Bu görüşmede dikkatimi çeken K/1 ‘in kendisinin deizme kayma sebebi olarak arkadaş çevresi faktörünün olmayışı fakat çevresindeki deistlerin deizme kayma sebeplerinden biri olarak arkadaş çevresini görmesidir. Ayrıca ailesinin din üzerinde aşırı baskı yapması karşıt tepki geliştirmesine sebep olmuş gibi görünmektedir. Tarafsızlık ve adalet kavramlarını deizmle bitiştirmesi de dikkat çeken bir diğer husus olarak karşımıza çıkmaktadır.

 K/2, ailesinin aylık geliri asgari ücret seviyesinde, ailesini ve kendisini dindar olarak nitelendiren fakat aynı zamanda kendini deist olarak tanımlayan bir kız öğrencidir. Dinin gereklerini yerine getirmekte ve yaşantısının dini değerlere uygun olup olmaması konusunda kararsız, ezan dua kuran gibi dini okumaları dinlediğinde duygulandığını ifade eden, dinin gereksiz olduğunu düşünmeyen, evlerinde dini kitaplar bulunan, ilköğretim döneminde yaz kuran kurslarına gitmiş fakat dindar olarak nitelendirdiği ailesinin hiçbir zaman namaz kılmadığını ifade etmektedir.

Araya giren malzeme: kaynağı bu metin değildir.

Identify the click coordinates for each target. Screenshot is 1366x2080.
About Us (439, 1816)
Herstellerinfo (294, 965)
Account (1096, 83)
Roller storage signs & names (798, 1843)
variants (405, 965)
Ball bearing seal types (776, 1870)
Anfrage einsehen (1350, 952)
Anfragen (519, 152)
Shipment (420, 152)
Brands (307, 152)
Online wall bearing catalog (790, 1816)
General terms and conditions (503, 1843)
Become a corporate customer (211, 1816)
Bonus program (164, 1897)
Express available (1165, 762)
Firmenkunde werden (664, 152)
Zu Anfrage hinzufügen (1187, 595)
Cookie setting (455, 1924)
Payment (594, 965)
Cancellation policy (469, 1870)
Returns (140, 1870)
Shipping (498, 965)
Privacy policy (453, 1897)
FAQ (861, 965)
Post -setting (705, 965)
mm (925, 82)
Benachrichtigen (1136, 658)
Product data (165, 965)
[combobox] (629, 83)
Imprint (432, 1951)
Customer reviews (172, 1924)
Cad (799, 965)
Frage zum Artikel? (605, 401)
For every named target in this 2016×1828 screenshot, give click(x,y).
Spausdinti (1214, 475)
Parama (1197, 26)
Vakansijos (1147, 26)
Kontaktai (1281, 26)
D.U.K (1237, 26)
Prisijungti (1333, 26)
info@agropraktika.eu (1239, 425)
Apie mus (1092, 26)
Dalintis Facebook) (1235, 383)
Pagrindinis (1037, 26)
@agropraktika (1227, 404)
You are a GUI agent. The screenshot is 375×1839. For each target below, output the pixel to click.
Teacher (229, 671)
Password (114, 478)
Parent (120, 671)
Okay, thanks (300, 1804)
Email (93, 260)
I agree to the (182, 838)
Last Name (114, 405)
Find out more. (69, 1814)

Kendisinin deizme kayma sebebi olarak günümüz Müslümanlarının dini yaşama biçimlerinin olumsuz etkisini göstermektedir. Deizmin kendi ahlaki inanç ve eylemlerini etkilemediğini,

deizme okuyarak ve araştırarak kaymadığını belirtmektedir. Çevresinde deist kimse olmadığını ama deist olanların da arkadaş çevresinden etkilenildiği için ya da günümüzdeki Müslümanların dini gerektiği gibi yaşamamalarının bunda etkili olduğunu tahmin ettiğini belirtmektedir. Deist olduğundan anne-baba ve öğretmenlerinin haberi olmadığını ama bunun haricindeki çevresiyle bu bilgiyi paylaşabildiğini söylemektedir. Çevresindeki insanların da kendisinin dini algısından rahatsız olmadığını, aynı şekilde kendisinin de farklı dini algıdaki insanlardan rahatsız olmayıp onlara tercihlerinde saygı duyduğunu ifade etmektedir.

K/2’ nin öncelikle dini kavramlar üzerinde bir karmaşa yaşadığı akla gelmektedir. “Dindar” olarak tanımladığı ailesi çok da dini bilgi birikimine sahip olmayan, dini eğitim almayan ve her iki ebeveyni de namaz kılmayan insanlardır. Yine aynı şekilde “dindar” olarak tanımladığı kendisini aynı zamanda “deist” olarak tanımlamaktadır. Görüşme esnasında bazı durumlarda kavram ve algı karmaşası yaşadığını, bazı durumlarda da kafasının karışık olduğunu, her şeyi aklında yerli yerine koyamadığını düşündürdü. Kafasındaki dindarlık, ibadetlerin çoğunlukla olmadığı ama bazı kalıplarda yaşanan, ayıbın günahın var olduğu geleneksel bir algı denilebilir. Deizmin K/2 kişisinde dini tutum ve davranışlarını değiştirmeyişinin sebebi zaten öncesinde de dini öğelerin ve ibadetlerin olmayışı şeklinde yorumlayabiliriz. Genel manada bakıldığında K/2 kişisi her ne kadar kendisini deist olarak görüp tanıtsa da bu durumun bilinçli bir seçim olmadığı, boşluk ve bilgisizlikten kaynaklandığı aşikârdır.